**What to work on**
Below are some records. How many of their lines contain the string "field"? Answer with the number alone.

:: Supplied information ::

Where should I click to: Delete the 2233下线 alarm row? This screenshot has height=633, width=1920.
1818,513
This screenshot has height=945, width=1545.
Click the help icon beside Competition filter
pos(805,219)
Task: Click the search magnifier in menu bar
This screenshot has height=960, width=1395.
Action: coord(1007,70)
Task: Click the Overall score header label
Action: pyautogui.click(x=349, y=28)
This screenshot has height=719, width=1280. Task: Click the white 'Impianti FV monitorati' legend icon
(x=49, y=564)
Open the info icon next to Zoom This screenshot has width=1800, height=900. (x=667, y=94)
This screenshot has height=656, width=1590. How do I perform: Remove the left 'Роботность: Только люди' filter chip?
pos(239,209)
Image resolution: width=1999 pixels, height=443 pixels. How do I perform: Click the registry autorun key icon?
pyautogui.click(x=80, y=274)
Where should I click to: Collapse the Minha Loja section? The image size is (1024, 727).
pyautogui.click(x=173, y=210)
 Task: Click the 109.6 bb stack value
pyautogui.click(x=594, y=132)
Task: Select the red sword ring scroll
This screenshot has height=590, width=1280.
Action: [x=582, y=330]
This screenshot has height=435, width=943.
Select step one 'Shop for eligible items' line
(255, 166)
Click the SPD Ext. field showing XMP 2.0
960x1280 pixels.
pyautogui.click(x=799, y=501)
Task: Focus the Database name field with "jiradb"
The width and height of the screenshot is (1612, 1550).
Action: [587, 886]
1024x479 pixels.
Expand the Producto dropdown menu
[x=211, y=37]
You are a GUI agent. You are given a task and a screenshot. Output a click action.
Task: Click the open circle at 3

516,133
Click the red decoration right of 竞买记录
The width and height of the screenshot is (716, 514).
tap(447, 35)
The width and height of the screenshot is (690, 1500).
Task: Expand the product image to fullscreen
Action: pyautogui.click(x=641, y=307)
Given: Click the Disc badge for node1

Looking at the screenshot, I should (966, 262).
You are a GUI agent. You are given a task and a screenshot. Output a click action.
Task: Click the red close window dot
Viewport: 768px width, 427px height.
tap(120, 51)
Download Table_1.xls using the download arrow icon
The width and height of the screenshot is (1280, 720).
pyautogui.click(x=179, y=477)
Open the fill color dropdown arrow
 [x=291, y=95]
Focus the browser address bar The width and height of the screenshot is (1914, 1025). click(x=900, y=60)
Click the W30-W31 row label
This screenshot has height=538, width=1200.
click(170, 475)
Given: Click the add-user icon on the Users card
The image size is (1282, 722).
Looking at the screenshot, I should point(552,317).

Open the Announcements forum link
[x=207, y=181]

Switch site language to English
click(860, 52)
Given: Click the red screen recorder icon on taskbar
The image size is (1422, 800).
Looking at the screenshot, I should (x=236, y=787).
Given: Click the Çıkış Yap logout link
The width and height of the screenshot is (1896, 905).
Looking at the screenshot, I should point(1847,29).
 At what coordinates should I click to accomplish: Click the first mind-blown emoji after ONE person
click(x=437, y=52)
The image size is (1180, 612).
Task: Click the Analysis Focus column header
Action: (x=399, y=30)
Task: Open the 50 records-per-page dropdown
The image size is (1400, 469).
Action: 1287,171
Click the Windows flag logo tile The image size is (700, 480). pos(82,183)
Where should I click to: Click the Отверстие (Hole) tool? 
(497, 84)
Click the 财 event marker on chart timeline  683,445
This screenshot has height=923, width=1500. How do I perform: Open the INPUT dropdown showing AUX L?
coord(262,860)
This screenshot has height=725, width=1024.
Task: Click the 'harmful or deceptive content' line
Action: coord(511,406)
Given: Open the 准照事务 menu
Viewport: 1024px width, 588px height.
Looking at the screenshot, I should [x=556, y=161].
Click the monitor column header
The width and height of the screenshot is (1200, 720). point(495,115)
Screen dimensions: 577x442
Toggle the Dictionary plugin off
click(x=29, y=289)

:::

**Response area**
2